In March, 1908, Miss Lamont and a friend were told in Versailles that no bands had been allowed to play in the park in winter until 1907. They also ascertained that no music played at Versailles, or in the park, could have been heard at Trianon.

In the same month they searched through a great deal of unpublished music in the Conservatoire de Musique at Paris, and discovered that the twelve bars represented the chief motives of the light opera of the eighteenth century, excluding Rameau and his school, and that, as far as they could discover, nothing like them occurred in the opera of 1815 onward. They were found in Sacchini, Philidor, Monsigny, Grétry, and Pergolesi. Grammatical mistakes were found in Monsigny and Grétry.

Sacchini.

“Dardanus.” General likeness.

“Œdipe à Colone.” Number 6. Two bars intact in the key answering to that heard in 1902, allowing for the rise of a semi-tone, which had taken place since the eighteenth century.
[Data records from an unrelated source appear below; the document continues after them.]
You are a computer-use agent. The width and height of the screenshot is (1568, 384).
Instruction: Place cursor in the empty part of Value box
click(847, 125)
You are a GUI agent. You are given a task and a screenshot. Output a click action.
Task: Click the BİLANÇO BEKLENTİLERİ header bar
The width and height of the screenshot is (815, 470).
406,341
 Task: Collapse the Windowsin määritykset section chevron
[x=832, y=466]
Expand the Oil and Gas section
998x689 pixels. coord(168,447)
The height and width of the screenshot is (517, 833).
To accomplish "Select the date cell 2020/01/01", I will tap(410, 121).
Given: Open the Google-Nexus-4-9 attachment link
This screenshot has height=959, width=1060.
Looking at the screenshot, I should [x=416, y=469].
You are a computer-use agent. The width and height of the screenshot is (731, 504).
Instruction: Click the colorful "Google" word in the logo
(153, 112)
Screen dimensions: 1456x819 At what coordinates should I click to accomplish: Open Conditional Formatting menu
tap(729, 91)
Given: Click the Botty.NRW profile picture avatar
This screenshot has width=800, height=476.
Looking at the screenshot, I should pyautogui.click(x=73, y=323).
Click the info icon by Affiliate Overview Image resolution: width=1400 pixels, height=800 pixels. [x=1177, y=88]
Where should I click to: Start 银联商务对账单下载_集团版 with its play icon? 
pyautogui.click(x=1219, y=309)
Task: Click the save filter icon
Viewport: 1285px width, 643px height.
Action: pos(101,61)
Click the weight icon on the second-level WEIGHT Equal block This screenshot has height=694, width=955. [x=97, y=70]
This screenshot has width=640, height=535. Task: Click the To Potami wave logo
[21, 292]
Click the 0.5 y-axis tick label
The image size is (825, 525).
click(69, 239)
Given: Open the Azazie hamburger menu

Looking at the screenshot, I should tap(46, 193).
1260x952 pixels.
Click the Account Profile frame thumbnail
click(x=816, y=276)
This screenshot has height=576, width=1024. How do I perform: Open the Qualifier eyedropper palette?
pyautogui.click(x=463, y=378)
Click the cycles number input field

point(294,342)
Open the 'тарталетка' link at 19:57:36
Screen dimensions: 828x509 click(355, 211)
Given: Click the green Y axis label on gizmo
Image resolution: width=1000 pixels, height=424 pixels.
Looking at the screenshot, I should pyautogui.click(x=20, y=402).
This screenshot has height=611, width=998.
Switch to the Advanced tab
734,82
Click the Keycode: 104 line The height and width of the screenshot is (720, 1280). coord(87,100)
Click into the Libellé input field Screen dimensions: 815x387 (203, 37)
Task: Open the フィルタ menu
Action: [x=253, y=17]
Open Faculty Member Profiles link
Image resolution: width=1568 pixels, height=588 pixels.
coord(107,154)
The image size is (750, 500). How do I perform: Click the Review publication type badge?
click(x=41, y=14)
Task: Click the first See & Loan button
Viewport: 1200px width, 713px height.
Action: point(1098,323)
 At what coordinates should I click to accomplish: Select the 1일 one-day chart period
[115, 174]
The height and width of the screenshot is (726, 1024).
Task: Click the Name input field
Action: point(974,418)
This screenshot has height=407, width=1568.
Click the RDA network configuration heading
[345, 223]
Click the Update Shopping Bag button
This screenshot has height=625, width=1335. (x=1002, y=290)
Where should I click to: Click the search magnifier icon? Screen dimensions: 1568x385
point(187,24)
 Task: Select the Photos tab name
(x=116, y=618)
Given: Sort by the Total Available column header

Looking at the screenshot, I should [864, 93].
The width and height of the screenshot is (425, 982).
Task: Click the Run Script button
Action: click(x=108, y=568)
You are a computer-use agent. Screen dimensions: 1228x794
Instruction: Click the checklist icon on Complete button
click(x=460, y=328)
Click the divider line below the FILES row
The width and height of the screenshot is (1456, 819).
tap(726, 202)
This was proved by later editions of operatic music, in which the songs were dropped a semi-tone to retain the original key.

Philidor in a collection of single airs (Rigaudons, 1767)—the cadence.

“Le Maréchal Ferrand”: repetition of single notes, the first bar of the melody, and many other hints of likeness.

Duni. 1765. The same general characteristics, but no exact resemblance.

Monsigny.

“Le Roi et le Fermier.” Written for performance at the opening of the new theatre at the Petit Trianon, August 1, 1780, when the Queen first acted herself. Up to 1908 it had not been republished. In it the figure of the first of the twelve bars was found.

“Le Déserteur.” No published edition was found after 1830. In one published before that date the last three bars of the music were found, and the melody of the first bars was assigned to the second violins, and very freely, in inversions and variations, in other places. The character of the accompaniment was reminding.

Thirds and sixths constantly occur in Monsigny’s music.

Grétry. The same phrases were used and the ascending passage was found. Also, hidden consecutive fifths.

Pergolesi.

“Largo and Andante in D.” Similar phrases were used.